• Written problem 1:
Pull out every line of the rows below that contains the word "field".

• Extracted text:

+++++

# hp pavillion dv6000 heat problem

## DaNe

since i installed gentoo my laptop is temperature as raise a lot what could it be?

i burn my fingers after a short time touching the synaptics

ps: in windows that doesnt happen

i think its using too much the hdd....

how can i identify the problem?

----------

## Deem3n

A small tool called hddtemp can be used to obtain the hard disk's temperature.

Also, this guide can help you.

----------

## DaNe

i already read that, but i changed to "gnome-power-manager" since does all that and its easy to use...

this laptop will be for a windows user so i tried keep the things simple

is there anyway to track the disk usage to see if is abnormal , no a gkrellm or something... i want something that i cant keep the graphs to analyse it...

i leaved the laptop on the desk doing nothing one hour

and when i come back i was burning...

+++++

• Record excerpts:
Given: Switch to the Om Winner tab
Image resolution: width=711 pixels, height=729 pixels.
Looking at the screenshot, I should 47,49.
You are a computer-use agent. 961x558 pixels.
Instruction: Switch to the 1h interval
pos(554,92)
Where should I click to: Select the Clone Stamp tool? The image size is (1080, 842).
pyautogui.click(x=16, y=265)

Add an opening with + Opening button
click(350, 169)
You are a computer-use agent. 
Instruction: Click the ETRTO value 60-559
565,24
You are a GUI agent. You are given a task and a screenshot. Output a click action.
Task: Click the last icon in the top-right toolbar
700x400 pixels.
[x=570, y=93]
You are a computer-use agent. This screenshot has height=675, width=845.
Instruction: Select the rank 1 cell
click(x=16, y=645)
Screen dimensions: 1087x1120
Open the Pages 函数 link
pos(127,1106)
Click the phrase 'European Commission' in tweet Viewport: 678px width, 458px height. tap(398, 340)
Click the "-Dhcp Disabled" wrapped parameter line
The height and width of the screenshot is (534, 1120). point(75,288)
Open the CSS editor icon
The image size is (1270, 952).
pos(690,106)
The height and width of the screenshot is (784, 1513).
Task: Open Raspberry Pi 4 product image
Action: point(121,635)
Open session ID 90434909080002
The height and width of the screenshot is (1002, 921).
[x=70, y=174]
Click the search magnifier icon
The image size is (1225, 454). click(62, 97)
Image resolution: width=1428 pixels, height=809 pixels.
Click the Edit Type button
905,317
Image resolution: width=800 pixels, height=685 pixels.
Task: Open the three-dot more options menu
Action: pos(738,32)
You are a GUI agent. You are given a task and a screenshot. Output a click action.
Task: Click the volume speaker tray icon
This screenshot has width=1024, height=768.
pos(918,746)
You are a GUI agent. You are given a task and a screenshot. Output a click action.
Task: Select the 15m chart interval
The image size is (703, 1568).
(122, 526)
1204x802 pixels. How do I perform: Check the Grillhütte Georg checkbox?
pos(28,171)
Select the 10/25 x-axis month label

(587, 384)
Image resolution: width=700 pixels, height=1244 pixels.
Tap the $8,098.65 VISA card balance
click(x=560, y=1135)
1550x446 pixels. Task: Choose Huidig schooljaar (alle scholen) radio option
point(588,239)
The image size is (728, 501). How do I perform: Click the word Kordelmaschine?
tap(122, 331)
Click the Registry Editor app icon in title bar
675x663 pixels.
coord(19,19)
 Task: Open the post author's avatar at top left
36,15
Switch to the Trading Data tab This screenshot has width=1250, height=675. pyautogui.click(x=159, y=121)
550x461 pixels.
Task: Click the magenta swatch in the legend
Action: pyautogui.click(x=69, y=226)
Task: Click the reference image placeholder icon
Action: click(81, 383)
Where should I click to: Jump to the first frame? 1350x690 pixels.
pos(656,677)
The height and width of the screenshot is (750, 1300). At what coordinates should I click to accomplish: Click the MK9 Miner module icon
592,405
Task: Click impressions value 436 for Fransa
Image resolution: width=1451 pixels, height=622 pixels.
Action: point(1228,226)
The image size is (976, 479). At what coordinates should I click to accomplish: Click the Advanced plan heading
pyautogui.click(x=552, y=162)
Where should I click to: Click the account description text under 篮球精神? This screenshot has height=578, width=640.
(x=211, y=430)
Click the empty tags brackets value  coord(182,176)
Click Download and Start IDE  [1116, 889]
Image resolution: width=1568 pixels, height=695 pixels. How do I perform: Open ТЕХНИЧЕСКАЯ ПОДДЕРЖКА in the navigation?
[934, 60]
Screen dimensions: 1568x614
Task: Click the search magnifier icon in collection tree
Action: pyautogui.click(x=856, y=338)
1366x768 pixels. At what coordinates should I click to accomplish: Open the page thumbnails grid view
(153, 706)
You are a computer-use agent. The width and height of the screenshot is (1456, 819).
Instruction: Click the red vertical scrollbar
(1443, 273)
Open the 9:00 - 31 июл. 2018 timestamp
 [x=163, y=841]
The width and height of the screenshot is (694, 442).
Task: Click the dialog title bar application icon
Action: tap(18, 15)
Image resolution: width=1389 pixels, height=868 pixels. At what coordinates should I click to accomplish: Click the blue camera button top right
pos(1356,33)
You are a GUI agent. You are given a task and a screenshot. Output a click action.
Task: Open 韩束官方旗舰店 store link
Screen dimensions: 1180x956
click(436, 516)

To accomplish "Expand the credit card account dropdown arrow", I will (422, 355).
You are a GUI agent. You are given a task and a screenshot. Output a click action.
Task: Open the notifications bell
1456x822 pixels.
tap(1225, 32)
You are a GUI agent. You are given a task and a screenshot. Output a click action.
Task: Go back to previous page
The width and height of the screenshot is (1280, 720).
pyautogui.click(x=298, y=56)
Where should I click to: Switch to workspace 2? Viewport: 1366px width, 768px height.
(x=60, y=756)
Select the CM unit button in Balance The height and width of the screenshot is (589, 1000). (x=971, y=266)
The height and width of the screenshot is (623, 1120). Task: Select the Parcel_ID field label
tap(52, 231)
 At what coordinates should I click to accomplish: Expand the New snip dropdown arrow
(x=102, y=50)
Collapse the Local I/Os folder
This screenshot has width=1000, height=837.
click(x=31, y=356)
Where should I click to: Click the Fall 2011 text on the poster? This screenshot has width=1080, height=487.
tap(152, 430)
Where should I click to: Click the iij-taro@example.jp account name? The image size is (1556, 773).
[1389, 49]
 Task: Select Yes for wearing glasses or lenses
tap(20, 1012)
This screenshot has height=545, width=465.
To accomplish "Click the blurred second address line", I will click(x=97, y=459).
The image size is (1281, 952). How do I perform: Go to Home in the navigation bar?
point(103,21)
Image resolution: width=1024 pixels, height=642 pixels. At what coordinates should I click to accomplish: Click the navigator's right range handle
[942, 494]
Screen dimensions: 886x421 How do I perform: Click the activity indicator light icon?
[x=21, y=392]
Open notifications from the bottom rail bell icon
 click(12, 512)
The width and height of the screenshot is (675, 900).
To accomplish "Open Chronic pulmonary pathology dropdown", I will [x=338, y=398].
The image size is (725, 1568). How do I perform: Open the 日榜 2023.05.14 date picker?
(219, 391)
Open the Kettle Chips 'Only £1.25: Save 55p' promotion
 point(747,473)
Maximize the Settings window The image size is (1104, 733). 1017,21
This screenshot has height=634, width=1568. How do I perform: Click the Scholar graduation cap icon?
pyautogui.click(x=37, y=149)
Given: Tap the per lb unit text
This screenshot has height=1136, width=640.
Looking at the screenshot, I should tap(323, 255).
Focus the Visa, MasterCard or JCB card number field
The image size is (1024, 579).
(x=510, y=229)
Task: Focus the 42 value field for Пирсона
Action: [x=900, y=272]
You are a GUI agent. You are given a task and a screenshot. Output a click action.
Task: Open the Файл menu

+++++

• Written problem 2:
Using the laptop heat thread, answer yes or no to whether each statement agrees with it, and quote the deciding words. (a) The heat problem does not occur in Windows. (b) The reply suggests gkrellm as the tool for reading the hard disk's temperature. (c) The laptop was left on the desk doing nothing for one hour.

• Worked solution 1:
The height and width of the screenshot is (623, 1120). Task: Select the Parcel_ID field label
Focus the Visa, MasterCard or JCB card number field
Task: Focus the 42 value field for Пирсона

• Worked solution 2:
(a) Yes: "ps: in windows that doesnt happen"
(b) No: "A small tool called hddtemp can be used to obtain the hard disk's temperature."
(c) Yes: "i leaved the laptop on the desk doing nothing one hour"